The same reasons as those from the overall population were most frequently reported in both prophylaxis dosing regimen subgroups. Frequency of reports on “adherence/compliance history” was similar between the prophylaxis dose regimen subgroups (≤2.5×/W: 28.2%, n = 35; >2.5×/W: 28.1%, n = 50). “Patient/caregiver preference” was reported more frequently in the ≤2.5×/W group (42.7%, n = 53) than in the >2.5×/W group (33.1%, n = 59; p = .09), whereas “Current treatment regimen” was reported more frequently in the >2.5×/W group (59.6%, n = 106) than in the ≤2.5×/W group (49.2%, n = 61; p = .07).
The same reasons for selection of initial dose and dosing frequency as those of the overall population were most frequently reported for patients ≥12 years old (n = 245). In patients <12 years old, “Intravenous (i.v.) access” and “Prior history of life‐threatening bleeds” were among the most frequently mentioned reasons, while “Number of target joints” and “Pharmacokinetic data” were reported less frequently. Median (range) therapy duration based on prophylaxis regimen at baseline was 19.9 (2.5–102.1) months for the overall population. The corresponding values for the ≤2.5×/W and >2.5/W regimen subgroups were 21.6 (2.5–78.9) months and 18.3 (3.2–102.1) months, respectively.
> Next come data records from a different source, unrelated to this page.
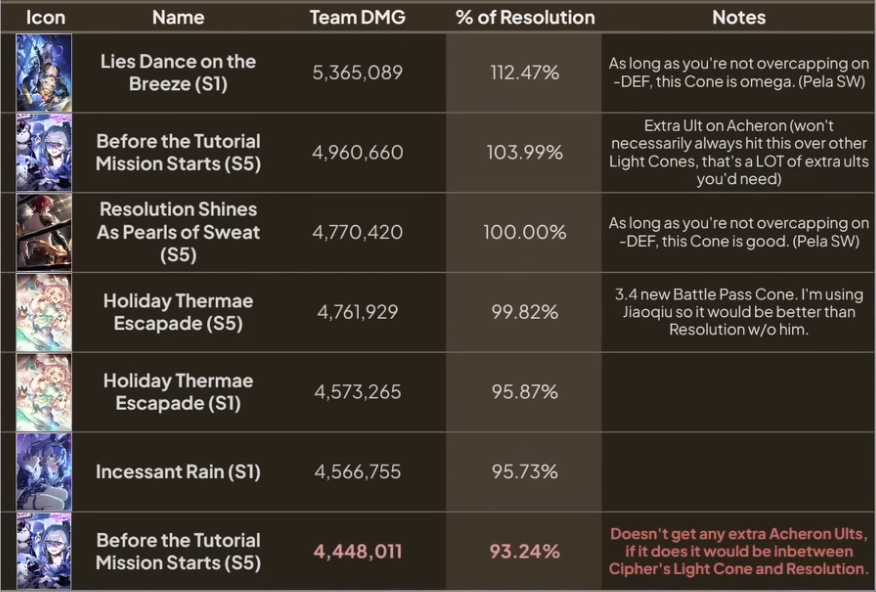
Task: Select the Name column header
Action: click(178, 17)
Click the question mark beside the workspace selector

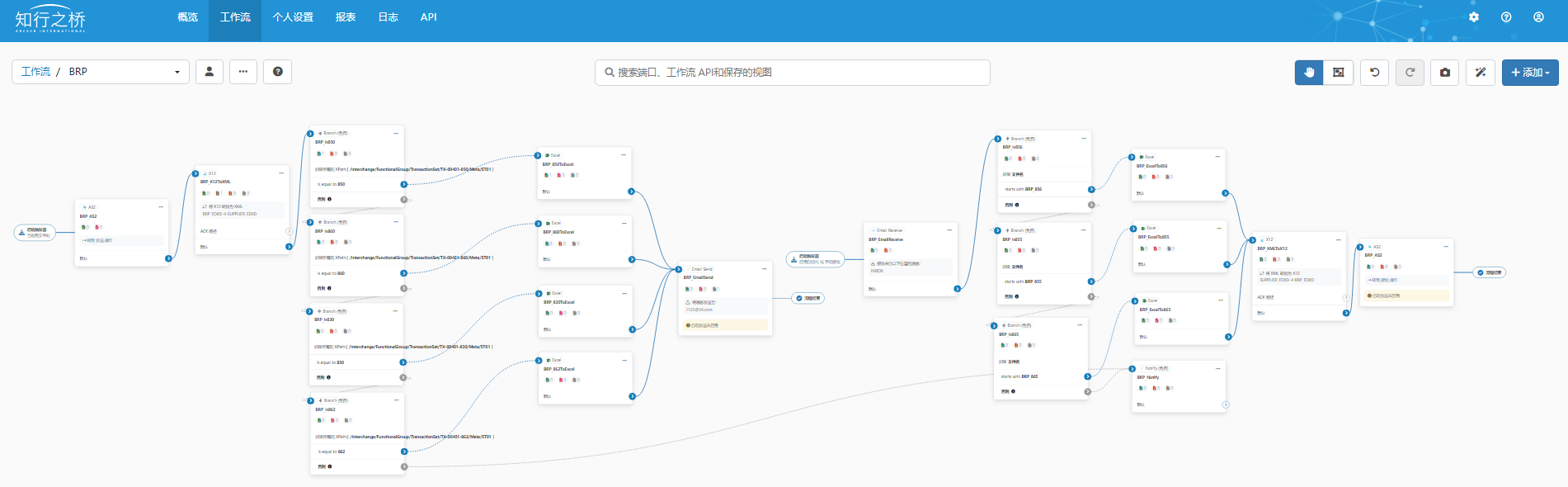(x=278, y=72)
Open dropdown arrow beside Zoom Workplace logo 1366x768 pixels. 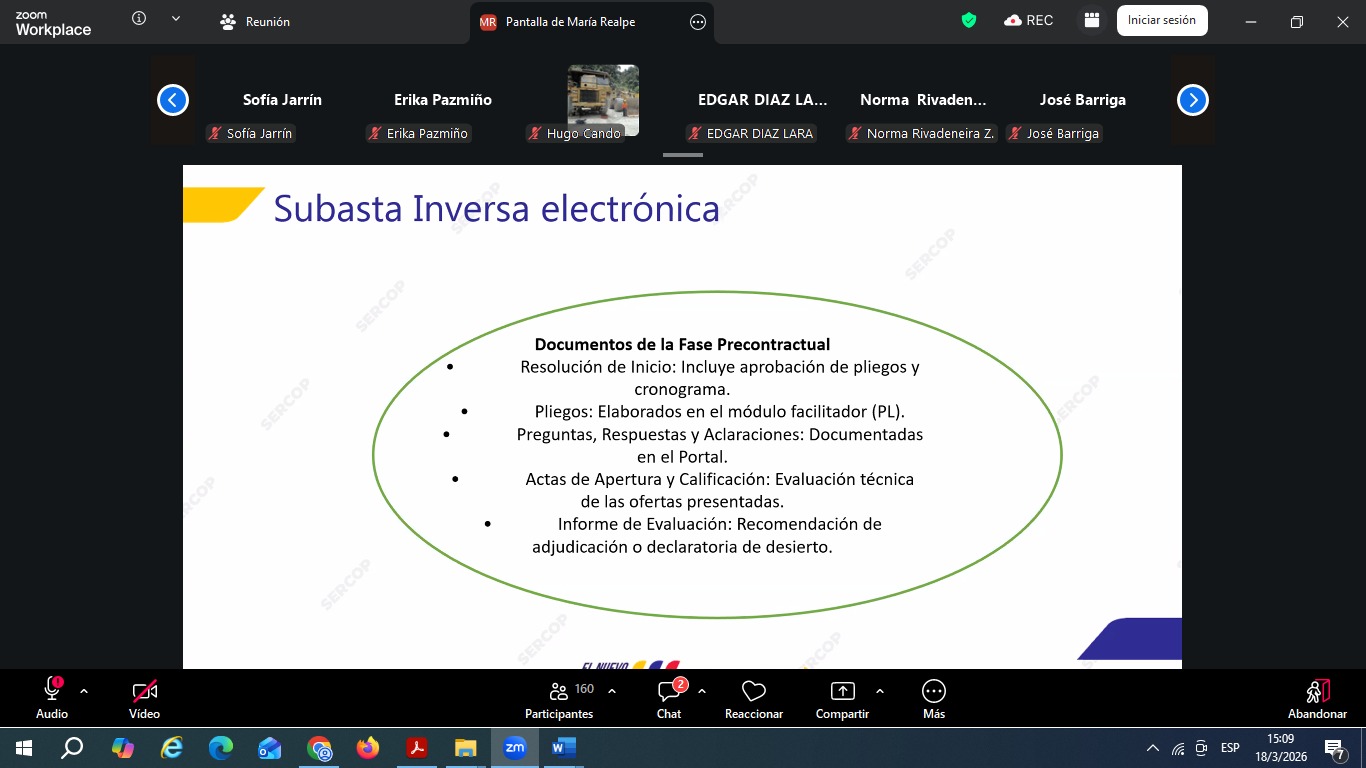click(x=176, y=19)
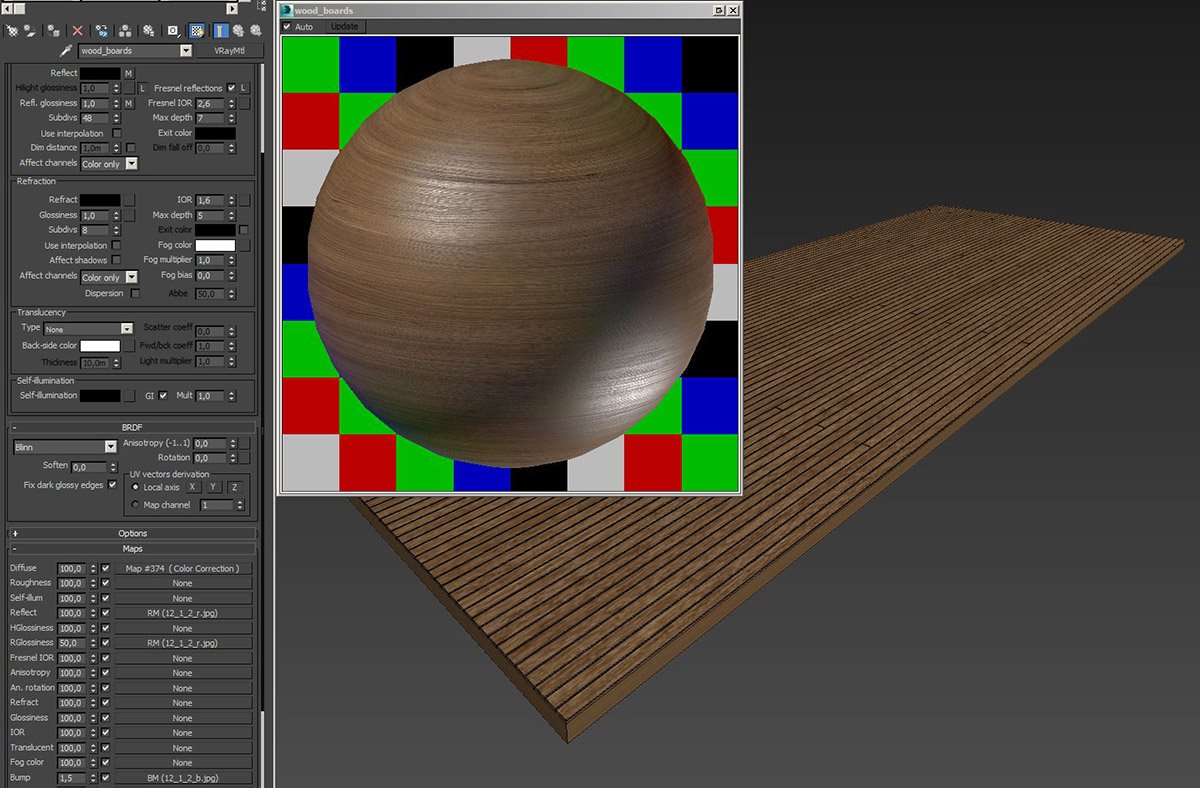Image resolution: width=1200 pixels, height=788 pixels.
Task: Pick material with eyedropper icon
Action: pyautogui.click(x=66, y=51)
3.4. Octocog alfa regimen switching and consumption
In the overall population (FAS), a total of 255 (84.4%) patients had no change to their octocog alfa regimen during the entire course of the study, whereas 47 patients had switched at least once during the study. At the end of observation, 21 patients had switched back to their baseline prophylaxis regimen.
Of the 124 patients who were receiving a ≤ 2.5×/W prophylaxis dosing regimen at baseline, 113 patients (91.1%) had remained in the same regimen category by the end of observation, while 11 patients (8.9%) had switched to >2.5×/W. At the end of observation, the majority of patients (75.8%, n = 94) in the ≤2.5×/W baseline prophylaxis subgroup were receiving the 2×/W octocog alfa regimen.
Of the 178 patients who were receiving a > 2.5×/W prophylaxis dosing regimen at baseline, 163 patients (91.6%) had remained in the same regimen category by the end of observation, while 15 patients (8.4%) had switched to ≤2.5×/W. At the end of observation, the majority of patients (65.2%, n = 116) in the >2.5×/W baseline prophylaxis subgroup were receiving the 3×/W octocog alfa regimen.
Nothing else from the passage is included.